Search & Explore
Once records are in, a complete browse surface ships out of the box: a per-tenant search index, faceted sidebar, search bar, sort, and pagination — all driven by the DataSchema annotations.
Two surfaces, one engine
The same browse experience shows up in two places, both backed by the same per-tenant index:
| Surface | Used for |
|---|---|
The standalone route at /[tenantDomain]/explore | Full-screen browse dashboard — sidebar, results, and map. Auto-mounted per tenant. |
The explore-section-block page-builder section | A contained records listing you can drop into any page via the page builder or shipmore page build. |
Display options
The same data renders in a few structurally different ways. You choose how it renders; the facets, search, sort, and pagination come along regardless:
- Format —
cardsortable. Cards are visual record listings; table is a spreadsheet-style view. - Card layout —
grid(cards in columns) orlist(stacked rows), with a column ceiling for grids that steps down automatically as the surface narrows. - Card style — auto (the platform fills/borders cards when the schema has no image or logo), or force bordered / flush.
- Map — auto (shown only when records carry geo coordinates), always on, or off.

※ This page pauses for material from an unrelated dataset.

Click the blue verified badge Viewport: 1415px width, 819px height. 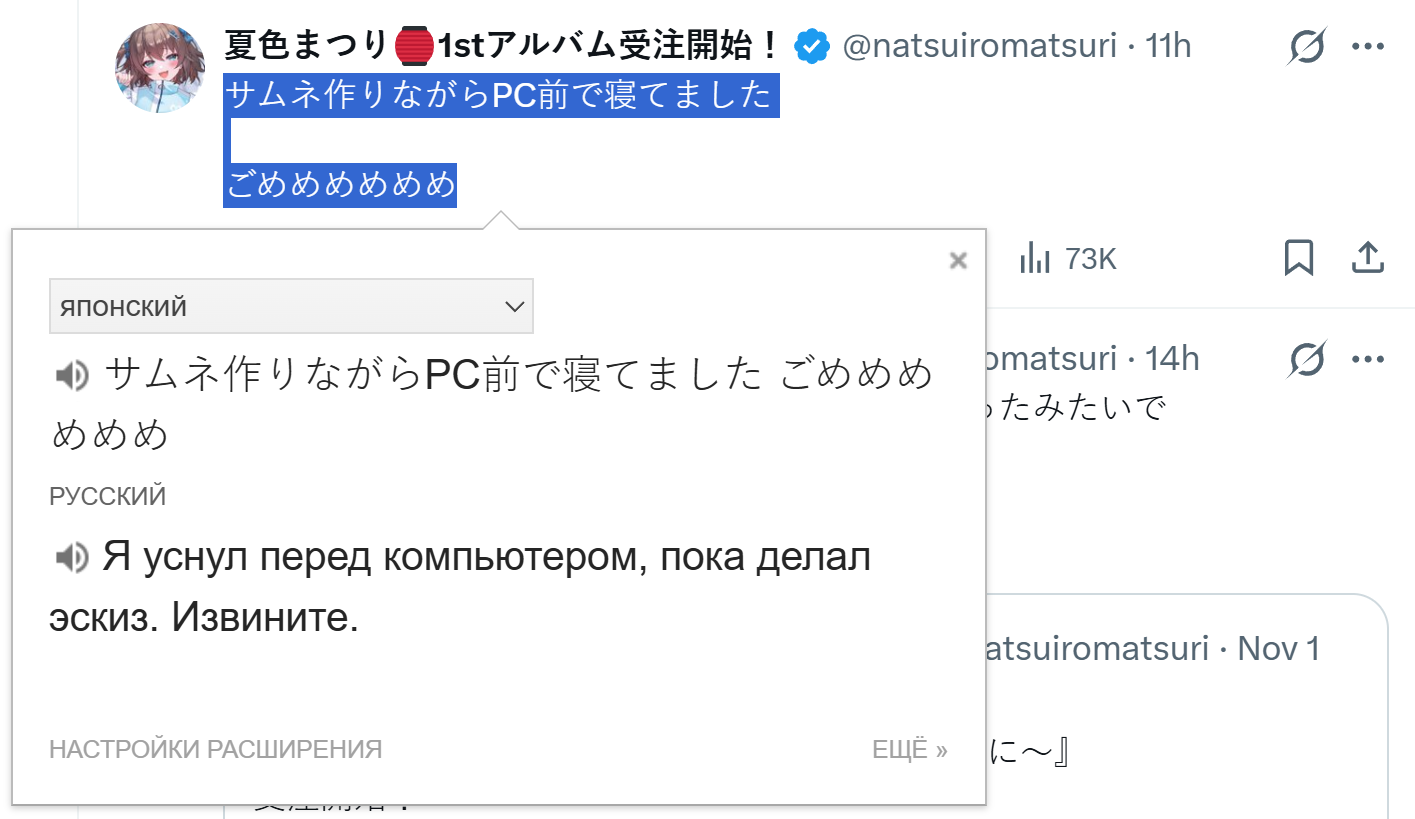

The project’s shape sets the default format on the standalone /explore dashboard: a data-platform shape (research / data DB) opens as a sortable table, while directory and asset-library shapes open as cards — a multi-column grid, or a list alongside the map when records carry geo coordinates. Set it at apply time with shipmore schema apply --shape <value> (server default: directory). The page-builder explore-section-block exposes the per-placement options above so you can override the default on any page.
Detail pages
Every record has a public detail page at /[tenantDomain]/explore/[slug]. One template handles every archetype by reading the schema — it assembles a hero, header, descriptive copy, a facts table, an “at a glance” sidebar, and a map embed (only when the record carries geo coordinates) from the roles and annotations you tagged. JSON-LD is auto-emitted per record.
Same template, different content per archetype.
What gets indexed
Search and filtering cover the fields you mark searchable (full-text) and facetable (filters) in the schema — everything else stays on the detail page only. Indexing is per-tenant: one tenant’s data never appears in another’s results.
For very large datasets you can point the search layer at a hosted search engine without changing how the rest of the app works.
Premium columns
Any field can be marked premium in the schema to gate its value behind a subscription. On /explore, non-subscribers see the column locked — the cell is blurred with an upgrade call-to-action, and the value, its facet, and any sort over it are redacted server-side (never sent to the browser). A viewer with an active subscription sees the real values. Identity and discovery columns stay free so the catalog remains browseable; premium gates only the differentiators you sell, as a rule over the schema — no per-record curation. See Features → Monetization for the subscription side.
Reindexing
There’s no separate reindex step:
shipmore schema apply --tenant <domain> --fields-file …Re-applying the schema after changing searchable, facetable, or field types picks up the change, and importing new rows keeps search in sync automatically.
SEO
- Sitemap entries auto-generated for every published record at
/[tenantDomain]/explore/[slug]. - JSON-LD per record on the detail page, plus collection-level structured data on the archive.
- Per-tenant sitemaps are included in the site’s sitemap config.
See Features → Content for the broader page builder context.